Si le porteur de cette résolution à l'Assemblée nationale, le député LREM Sylvain Maillard, assure reprendre la définition de l'IHRA "sans ses exemples", la logique du combat contre l'antisionisme est bien présente dans les attendus du texte, disponible sur le site de l’Assemblée nationale. "Les actes antisionistes peuvent parfois occulter des réalités antisémites. Critiquer l’existence même d’Israël en ce qu’elle constitue une collectivité composée de citoyens juifs revient à exprimer une haine à l’égard de la communauté́ juive dans son ensemble, tout comme rendre collectivement  responsables les juifs de la politique menée par les autorités politiques israéliennes est une manifestation d’antisémitisme. De telles dérives font de plus en plus de l’antisionisme 'une des formes contemporaines de l’antisémitisme', pour reprendre les mots du président de la République. Pointer de telles dérives n’empêche par ailleurs aucunement la libre critique de la politique et des prises de positions des gouvernements israéliens", précise la résolution, votée ce mardi.

"Sur des bases universelles"

Les opposants à ce texte lui reprochent son inexactitude. "Il n’y a aucun doute qu’il existe des antisémites parmi les gens qui s’opposent au sionisme. Mais il y a également beaucoup d’antisémites qui soutiennent le sionisme. Il est donc inapproprié et totalement inexact d’identifier de manière générale antisémitisme et antisionisme. En confondant ces deux phénomènes, l’Assemblée nationale compromettrait les efforts vitaux de lutte contre le véritable antisémitisme, qui est multidimensionnel et provient de différents secteurs de la société française", écrivent un collectif constitué de 127 intellectuels, tous de confession juive, habitant en France, aux États-Unis, au Royaume-Uni et en Israël.
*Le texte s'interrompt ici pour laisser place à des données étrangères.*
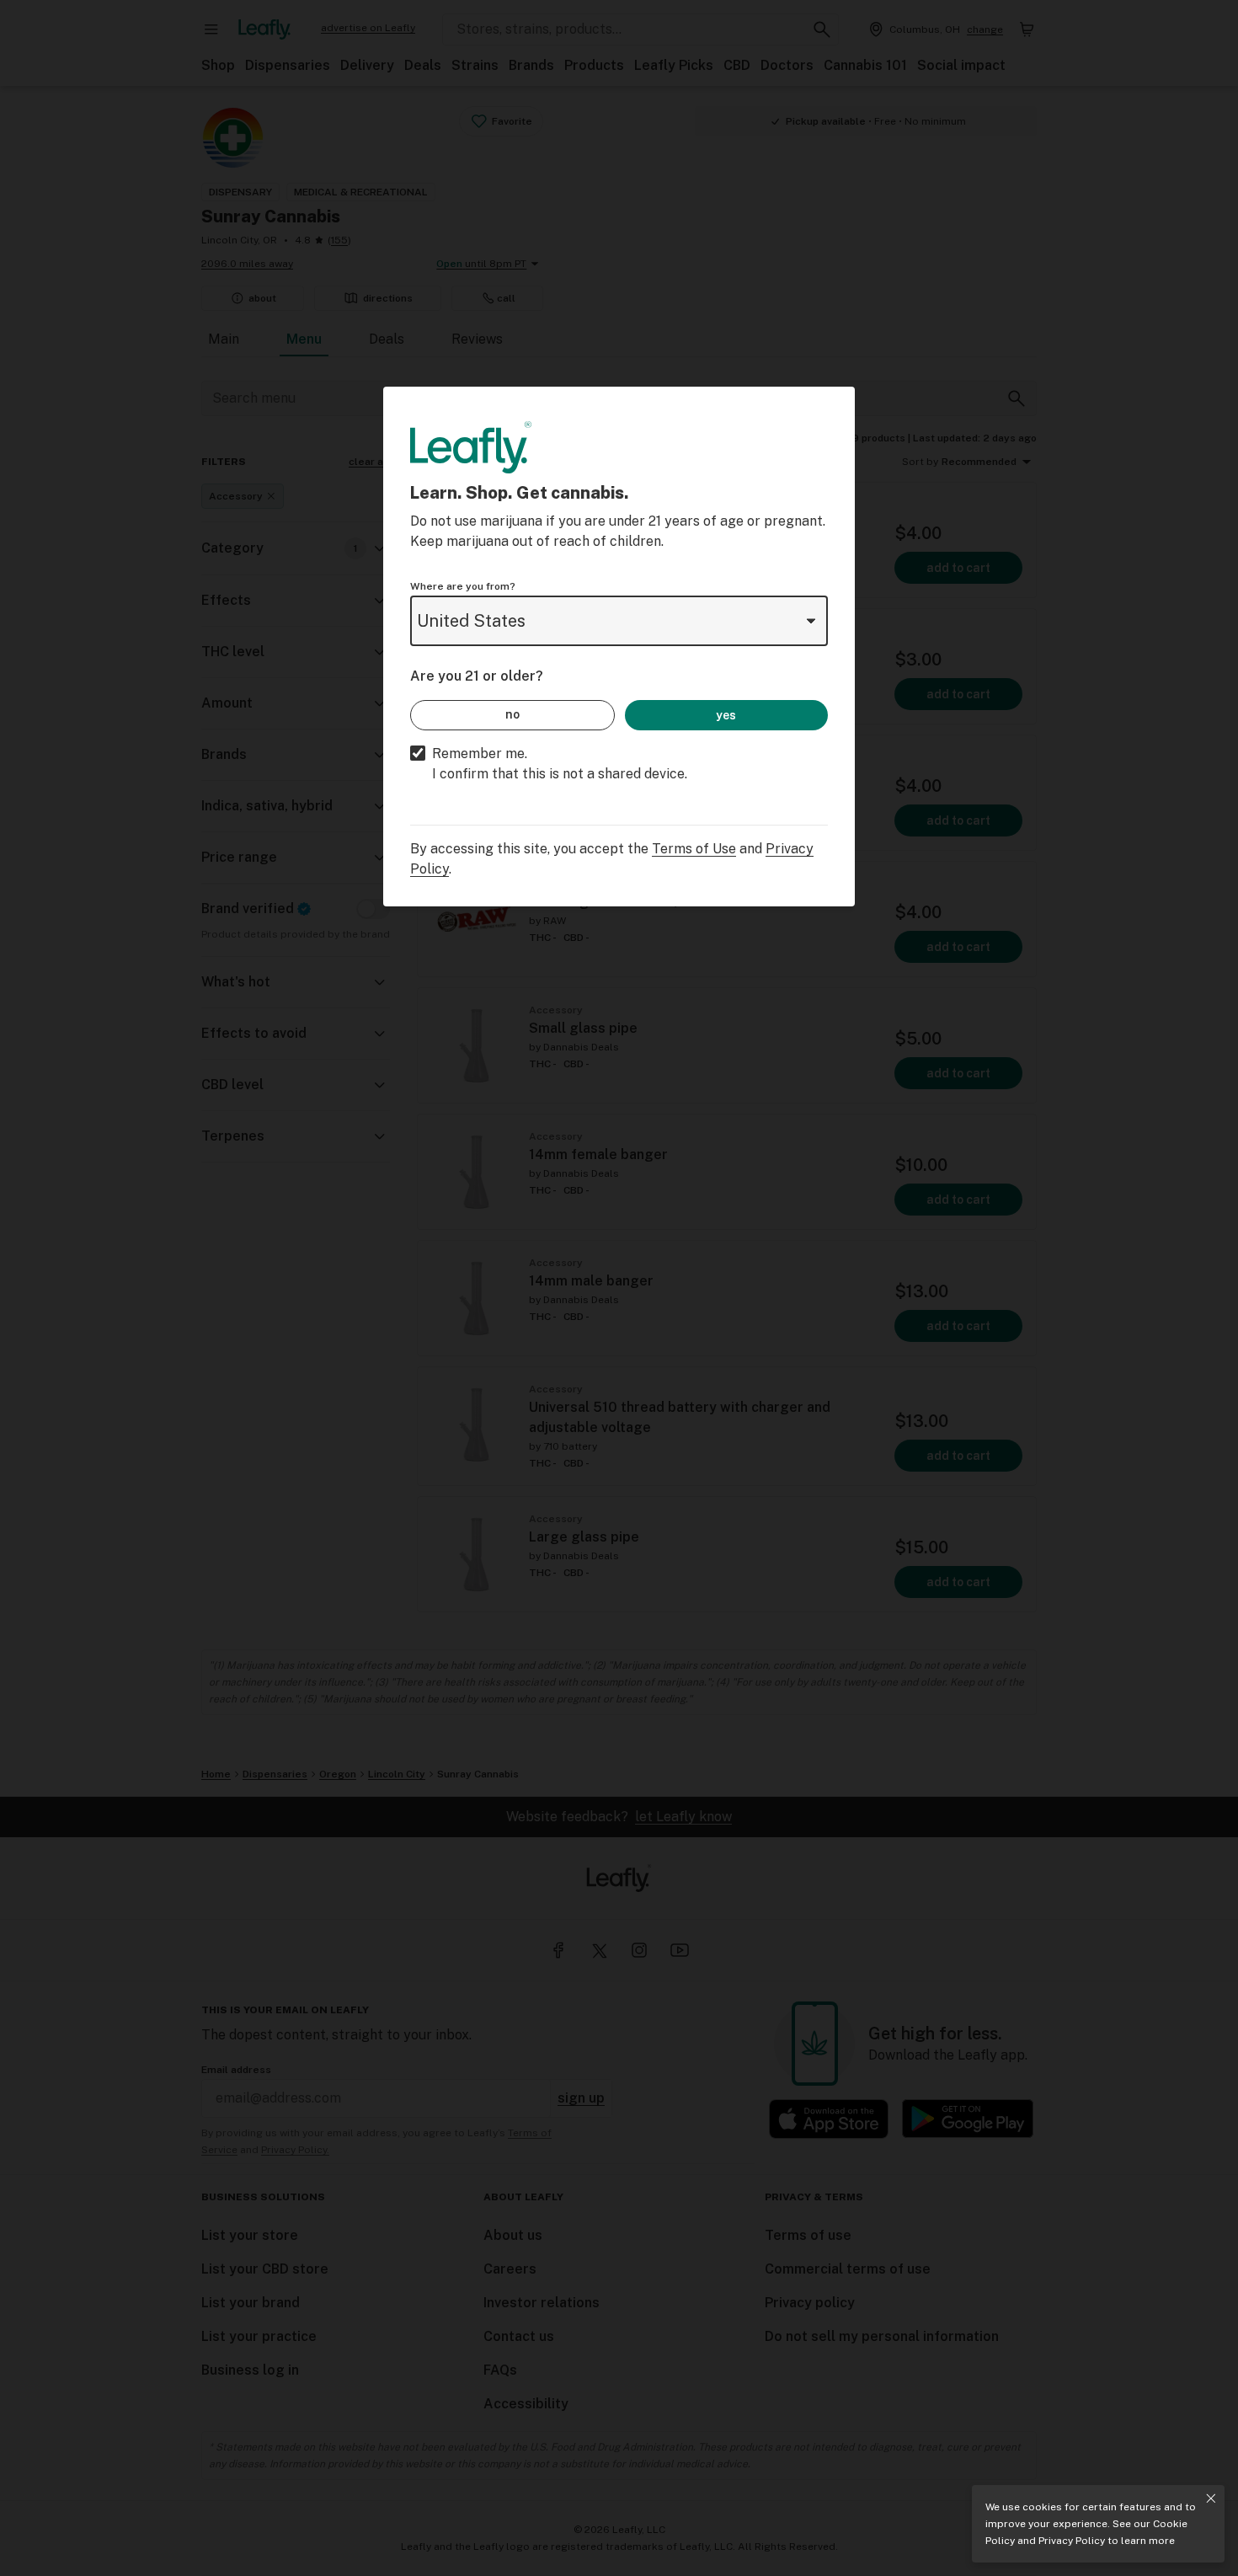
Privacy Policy (1071, 2541)
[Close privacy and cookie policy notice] (1211, 2498)
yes (726, 715)
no (512, 714)
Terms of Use (694, 849)
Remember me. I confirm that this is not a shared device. (559, 764)
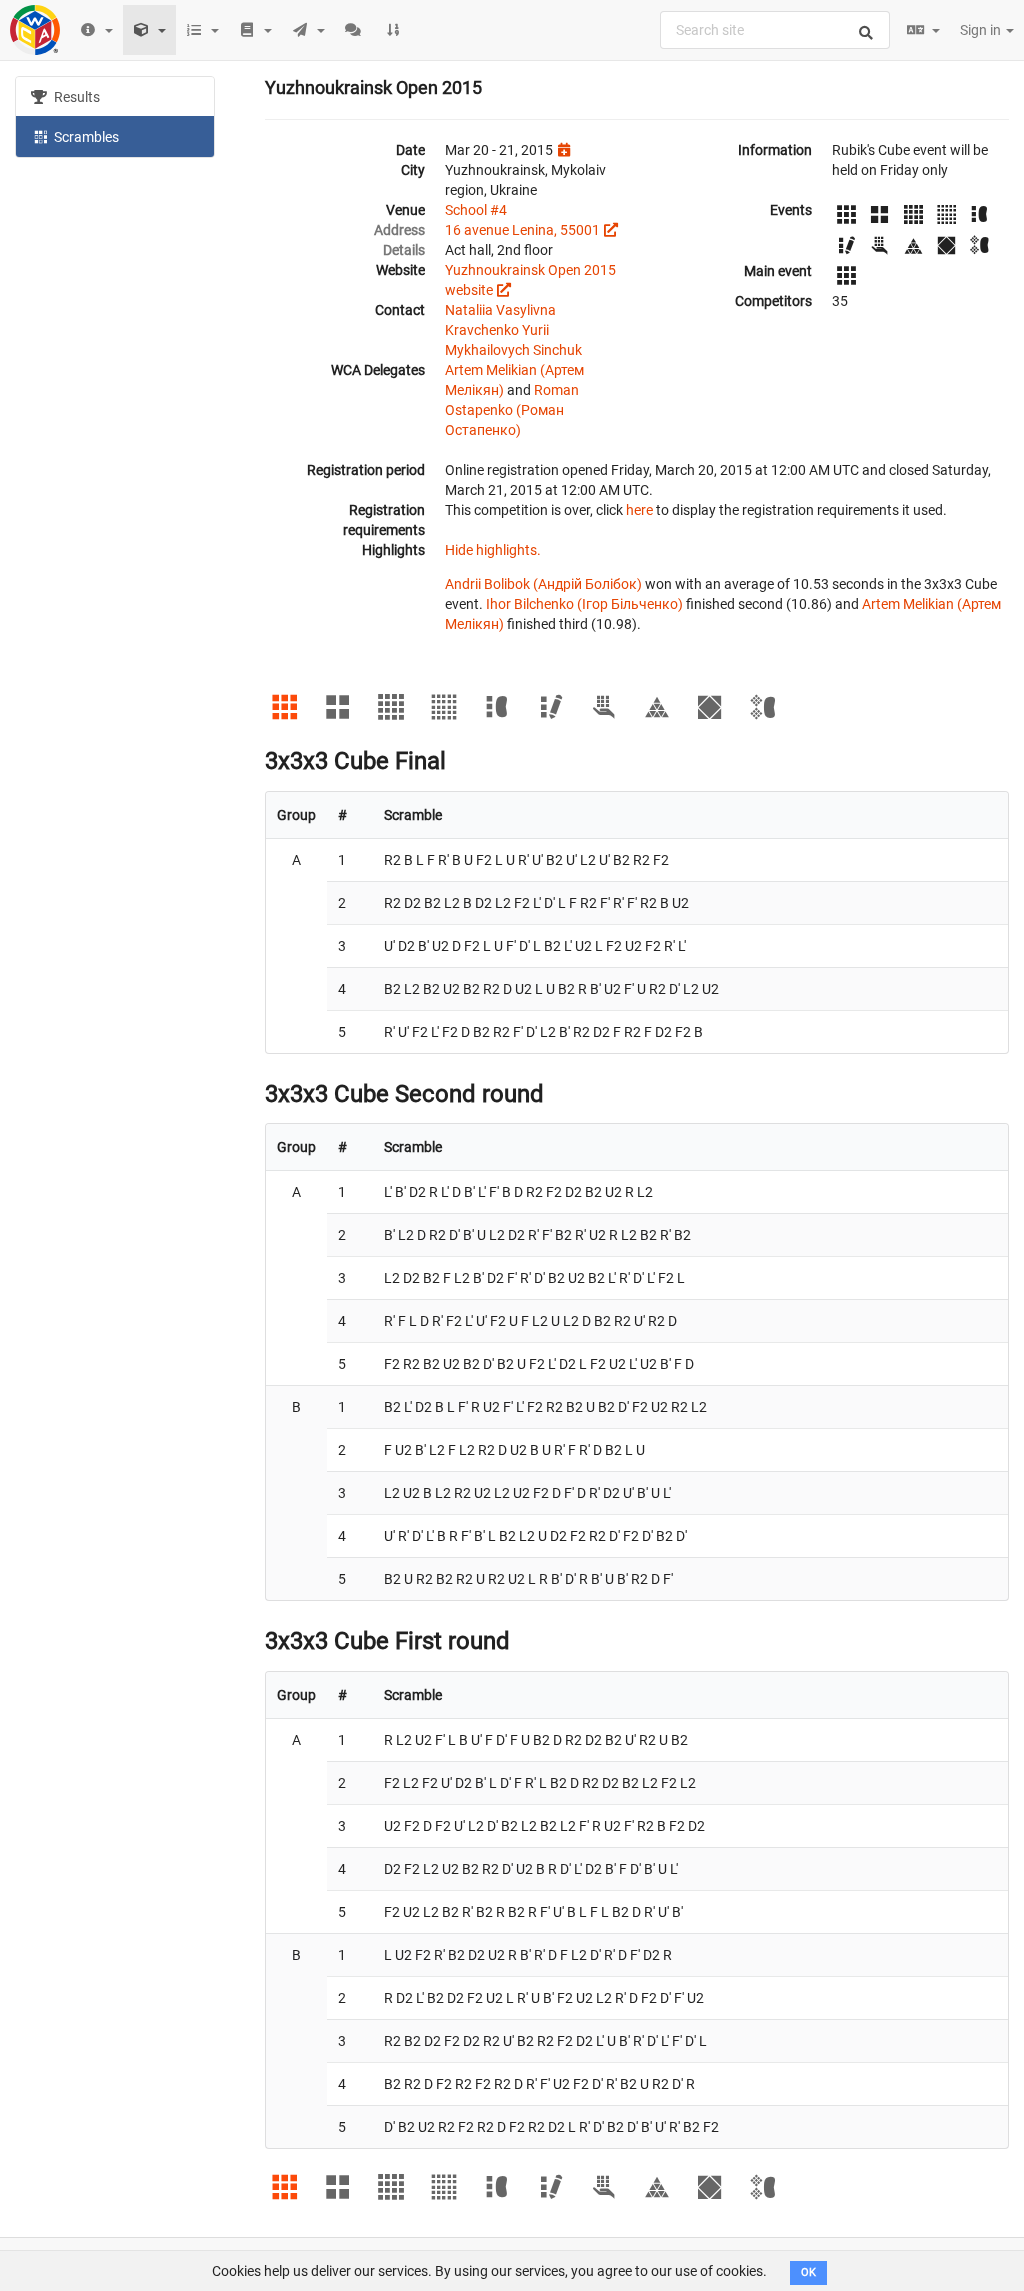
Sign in (982, 30)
"L’antisémitisme doit être combattu sur des bases universelles, au même titre que d’autres formes de racisme et de xénophobie, pour lutter contre la haine. L’abandon de cette approche universaliste conduira à une polarisation accrue en France, ce qui nuirait également à la lutte contre l’antisémitisme", poursuit cette tribune publiée dans Le Monde.

James Cohen, professeur à l’université Paris-Sorbonne Nouvelle, expose ses doutes sur France 24 : "Le député Maillard dit qu’avec cette définition, il est possible de continuer à critiquer la politique israélienne, ou de boycotter les produits israéliens. Mais mon sentiment est que ce texte étouffe, réprime les débats futurs sur la politique israélienne envers les Palestiniens. Parmi les signataires, bon nombre habitent en Israël. Nous avons tous l’impression que cette résolution cherche à verrouiller le débat, peut-être pas complètement mais dans une grande mesure", juge-t-il.